Election Night was rough for Amanda Litman. As email director for Hillary Clinton’s campaign, she remembers hearing senior staff reassure the team that their Midwestern firewall would hold, then watching Michigan, Wisconsin and Pennsylvania slowly turn red. She remembers Clinton campaign chairman John Podesta telling staff that they would fight until every vote is counted, then getting an alert that Clinton had called Trump to concede. The whole evening was a “nightmare,” Litman says.
A few days later, something lifted Litman out of her funk: an old friend sent her a Facebook message, saying she was considering running for Chicago’s city council to fix the city’s failing schools. “She was like, ‘Who do I ask for help?'” Litman recalls. “I didn’t have an answer.” The Cook County Democratic Party likely wouldn’t invest in a rookie candidate. National political organizations wouldn’t care. Organizations like Emily’s List, which support progressive women running for office, typically don’t invest in candidates running low-level local races.
Litman, 27, saw an opportunity. She began asking political friends whether any organizations supported young people who wanted to run for local office. “If it doesn’t exist, it must be hard,” she reasoned. She connected with Ross Morales Rocketto, a political operative married to one of Litman’s friends from the Clinton campaign, who had been toying with a similar idea for years. Together, Litman and Rocketto built Run For Something, an organization dedicated to funding and supporting progressive millennial candidates running for local office.
The new group launched on Inauguration Day. During its first week, 100 potential candidates reached out. Over the next nine months, that number has swelled to nearly 11,000 young first-time candidates. (The group provides support to about 75% of candidates who ask.) So far Run For Something has raised some $400,000 from roughly 5,000 donors, including Clinton’s Onward Together PAC. It has partnered with the Democratic Legislative Campaign Committee to try to turn state legislatures blue. And on Oct. 2, Litman published a book, Run For Something, essentially a how-to manual for young people to run for local office.
Run For Something is just one of several new political organizations that have cropped up since Trump’s election to help advance progressive politics outside Democratic party structures. Sister District , Swing Left and Flippable direct volunteers and resources towards progressive candidates in down-ballot races. Indivisible has harnessed activist outrage to pressure members of Congress to resist Trump’s agenda (thousands of Indivisible members staged protested ACA repeal at town halls across the country, which contributed to the bill’s first failure in the House.) But so far, Run For Something is the only new group that is explicitly and exclusively focused on building a new progressive bench of young political talent.
Litman hopes the assistance her organization provides will help young women and minorities, who are often more wary of running, take the plunge into politics. “When I talk to old white male donors, they say ‘I’ve thought about running for Governor or Congress,'” she says. “I’m like, ‘Of course you have. You know who hasn’t? The young Latina woman who should.'”

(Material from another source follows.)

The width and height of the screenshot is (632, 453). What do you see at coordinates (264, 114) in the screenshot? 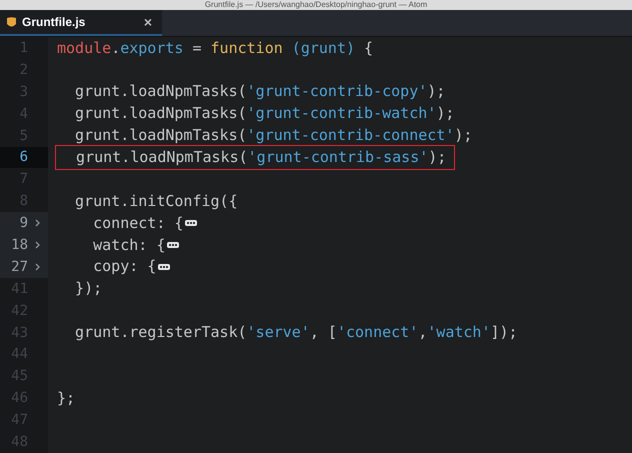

While early funding can be critical in local elections, Run For Something isn’t just about cash. It’s about providing a much-needed support system for young candidates to swap tips about everything from how to canvass to how to communicate. The group has an active Slack channel with dozens of private conversations where first-time campaigners can compare notes and receive guidance from more experienced operatives.
“A lot of those lessons I probably would have learned, but it would have been the hard way, through messing things up,” says Kellen Squire, a 32-year old emergency-department nurse and father of three who is running for the Virginia House of Delegates. Squire, who lives near Charlottesville and works in a hospital that treated victims of the Charlottesville violence in August, says guidance from Run for Something helped him at the “nascent stage,” when many campaigns struggle to get off the ground. Now he’s raised about $70,000 through mostly small donations, and says he has a real shot to oust the Republican incumbent he’s challenging. “It’s like the UVA football team going up against Alabama,” Squire says. “You can win if you play right and you don’t make too many mistakes.”
Garlin Gilchrist II is running to unseat a 3-term incumbent in the race for Detroit City Clerk this year. Gilchrist, who worked on the Obama campaign, is a voting-rights activist who wants to bring better management to the city’s troubled election process. But running for office while raising 4-year old twins is challenging, and Gilchrist, 35, says he leans on the Run For Something network to help him figure out how to balancing canvassing with childcare.
“Having a national organization saying that these races matter locally, and specifically this race matters in Detroit, and this is the guy we support, that’s really helpful for my campaign,” he says.
Most first-time candidates for office lose. But that doesn’t dissuade Litman. She cites Bernie Sanders and Hillary Clinton as examples of political hopefuls who have lost elections but still made a contribution to democracy. And with the Democratic Party still reeling over Trump’s election, she thinks it’s time to empower a new generation of candidates to step in.
“You have to stop complaining and you have to do something,” she says. “It’s better to try and lose than not try at all.”